Text for analysis:
········

Updated: Feb 4
Every instructor's responsibility is to evaluate the bike set up for safety while looking at a participant's posture while riding. When evaluating a student's posture, it is recommended to evaluate from head to toe. The advantage of using a consistent means of postural correction is that the repetitive nature will eventually reinforce good riding habits and play a role in injury prevention. This method is helpful for the HYDRORIDER® instructor in terms of a systematic process of correcting posture in the bike and has a learning tool for riders.
A good HYDRORIDER® instructor is on and off the bike and in and out of the water helping students. Teaching students good posture is a valuable skill and can help prevent injuries while providing comfort and relaxation during training. The job here is to provide verbal instruction to participants, while riding comfortable and efficiently. You must be careful to observe and correct the students for:
A. HEAD/CERVICAL REGION
Remember that the cervical muscles require strength to support the head. Many students do not have the strength in those muscles, until they have been training on a bike for a while. If demonstrated from the deck, there is a chance that students will always be looking up, putting strain on the extensor muscles.

········

Data records:
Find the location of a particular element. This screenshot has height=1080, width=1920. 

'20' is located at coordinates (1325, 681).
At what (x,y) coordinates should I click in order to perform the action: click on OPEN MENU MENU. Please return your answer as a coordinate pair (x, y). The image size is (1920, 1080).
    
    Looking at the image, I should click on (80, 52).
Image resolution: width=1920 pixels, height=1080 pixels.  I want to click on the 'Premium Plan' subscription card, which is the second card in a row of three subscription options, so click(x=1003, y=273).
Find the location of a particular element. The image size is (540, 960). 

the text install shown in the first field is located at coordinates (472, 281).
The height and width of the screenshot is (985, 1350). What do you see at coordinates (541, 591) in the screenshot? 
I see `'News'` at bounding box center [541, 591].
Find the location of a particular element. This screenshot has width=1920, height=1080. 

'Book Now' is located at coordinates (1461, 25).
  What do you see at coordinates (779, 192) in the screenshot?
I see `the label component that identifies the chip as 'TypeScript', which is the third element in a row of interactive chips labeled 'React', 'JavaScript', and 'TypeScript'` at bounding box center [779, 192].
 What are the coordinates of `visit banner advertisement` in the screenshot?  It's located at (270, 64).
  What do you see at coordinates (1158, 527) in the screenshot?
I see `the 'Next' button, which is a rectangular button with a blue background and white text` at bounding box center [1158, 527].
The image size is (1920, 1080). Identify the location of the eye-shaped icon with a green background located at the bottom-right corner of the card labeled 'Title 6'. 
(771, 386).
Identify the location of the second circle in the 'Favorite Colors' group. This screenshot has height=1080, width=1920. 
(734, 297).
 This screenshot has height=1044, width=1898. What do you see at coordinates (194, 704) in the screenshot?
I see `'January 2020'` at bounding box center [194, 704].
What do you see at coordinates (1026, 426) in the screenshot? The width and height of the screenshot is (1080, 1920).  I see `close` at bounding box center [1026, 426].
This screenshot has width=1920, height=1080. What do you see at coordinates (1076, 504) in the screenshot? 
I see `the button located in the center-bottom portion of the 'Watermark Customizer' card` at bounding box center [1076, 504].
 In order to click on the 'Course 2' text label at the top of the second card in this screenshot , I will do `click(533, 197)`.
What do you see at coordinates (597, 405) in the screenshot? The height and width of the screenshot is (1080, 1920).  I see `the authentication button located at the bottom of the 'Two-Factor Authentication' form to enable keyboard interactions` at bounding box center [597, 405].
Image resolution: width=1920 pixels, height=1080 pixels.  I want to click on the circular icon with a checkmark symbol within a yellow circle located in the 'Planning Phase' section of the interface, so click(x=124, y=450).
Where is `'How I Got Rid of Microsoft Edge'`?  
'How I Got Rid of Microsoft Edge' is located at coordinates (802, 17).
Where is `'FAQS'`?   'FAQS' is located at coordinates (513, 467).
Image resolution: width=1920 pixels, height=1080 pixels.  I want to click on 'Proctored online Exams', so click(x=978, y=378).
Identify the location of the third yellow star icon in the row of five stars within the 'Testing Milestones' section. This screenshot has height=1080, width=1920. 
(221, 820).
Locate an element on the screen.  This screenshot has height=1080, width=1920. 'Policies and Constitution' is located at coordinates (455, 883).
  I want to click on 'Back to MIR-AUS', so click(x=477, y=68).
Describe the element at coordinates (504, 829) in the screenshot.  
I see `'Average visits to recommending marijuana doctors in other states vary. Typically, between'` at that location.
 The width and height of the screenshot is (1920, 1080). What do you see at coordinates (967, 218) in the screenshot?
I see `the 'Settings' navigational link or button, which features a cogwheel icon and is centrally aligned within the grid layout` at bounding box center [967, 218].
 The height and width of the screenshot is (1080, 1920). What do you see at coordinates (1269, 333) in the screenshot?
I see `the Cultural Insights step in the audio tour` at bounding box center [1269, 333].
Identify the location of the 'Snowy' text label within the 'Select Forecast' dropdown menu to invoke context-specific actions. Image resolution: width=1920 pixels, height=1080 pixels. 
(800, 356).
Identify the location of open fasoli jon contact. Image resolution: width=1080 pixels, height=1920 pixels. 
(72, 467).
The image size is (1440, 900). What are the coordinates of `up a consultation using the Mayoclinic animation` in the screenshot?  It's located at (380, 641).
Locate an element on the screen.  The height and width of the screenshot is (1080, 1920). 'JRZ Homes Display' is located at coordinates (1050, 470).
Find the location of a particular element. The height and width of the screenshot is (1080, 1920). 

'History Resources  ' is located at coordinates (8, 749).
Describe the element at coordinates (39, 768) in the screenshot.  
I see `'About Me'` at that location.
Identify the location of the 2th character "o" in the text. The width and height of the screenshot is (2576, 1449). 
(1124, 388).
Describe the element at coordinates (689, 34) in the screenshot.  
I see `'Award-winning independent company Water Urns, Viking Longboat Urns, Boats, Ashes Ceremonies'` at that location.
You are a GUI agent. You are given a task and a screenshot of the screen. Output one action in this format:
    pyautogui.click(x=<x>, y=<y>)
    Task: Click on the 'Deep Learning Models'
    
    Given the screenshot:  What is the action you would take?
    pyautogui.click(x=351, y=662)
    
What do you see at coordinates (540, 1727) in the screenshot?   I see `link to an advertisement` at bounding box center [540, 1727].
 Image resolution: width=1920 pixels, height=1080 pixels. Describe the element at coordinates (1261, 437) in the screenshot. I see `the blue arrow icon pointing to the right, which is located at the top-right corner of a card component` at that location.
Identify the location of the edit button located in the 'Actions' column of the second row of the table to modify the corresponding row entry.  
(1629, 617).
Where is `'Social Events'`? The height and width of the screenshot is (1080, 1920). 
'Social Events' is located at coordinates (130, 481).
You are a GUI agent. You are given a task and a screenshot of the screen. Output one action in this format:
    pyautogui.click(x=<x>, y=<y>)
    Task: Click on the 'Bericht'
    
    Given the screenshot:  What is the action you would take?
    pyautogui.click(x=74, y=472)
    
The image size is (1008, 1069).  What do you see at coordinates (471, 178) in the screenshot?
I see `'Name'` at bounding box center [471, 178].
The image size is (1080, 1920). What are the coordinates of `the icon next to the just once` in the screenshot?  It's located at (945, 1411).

········

Exercise aim: Write the next part of the posture-correction guide for HYDRORIDER® instructors, picking up after its last sentence.

Result of the exercise:
Cue: To relax shoulders. 'Allow the head to fall in a natural position."
Cue: 'Lift the head as it sends a message to the shoulder and the shoulder blades will automatically retract."
Shoulders remain relaxed, square, and in alignment with the hips.
Cue: "relax the shoulders, drop and soften the elbow."
C. LUMBAR REGION
Encourage a small round or curve in the lumbar. Remain neutral even in a climbing position. In order to promote lumbar support, it is essential to encourage full core strength while riding. While using the lumbar for support, we need to activate the abdominal cavity for support. Here are two cues that encompasses the complete recruitment of core strength while riding. These cues will also allow participants to know what it feels like to engage core strength while riding.
Cue: "Place a slight arch in the back. Imagine a balloon between the navel and the spine. Compress that balloon while continuing to breathe.”
Cue: "Think of your lower abdominal as an elevator shaft. Roll up that elevator and bring down that rib cage to close the shaft".
Hips always stay square and in alignment with the shoulders. A pelvic tilt can help to release any pressure off the lower back. The tendency is to slide forward when a participant becomes tired, using more energy than necessary. Sliding back at the hips on the saddle and using the handles to lean on, is a sign that the participant is tired. The rocking of the hips may also show an incorrect adjustment in the seat height.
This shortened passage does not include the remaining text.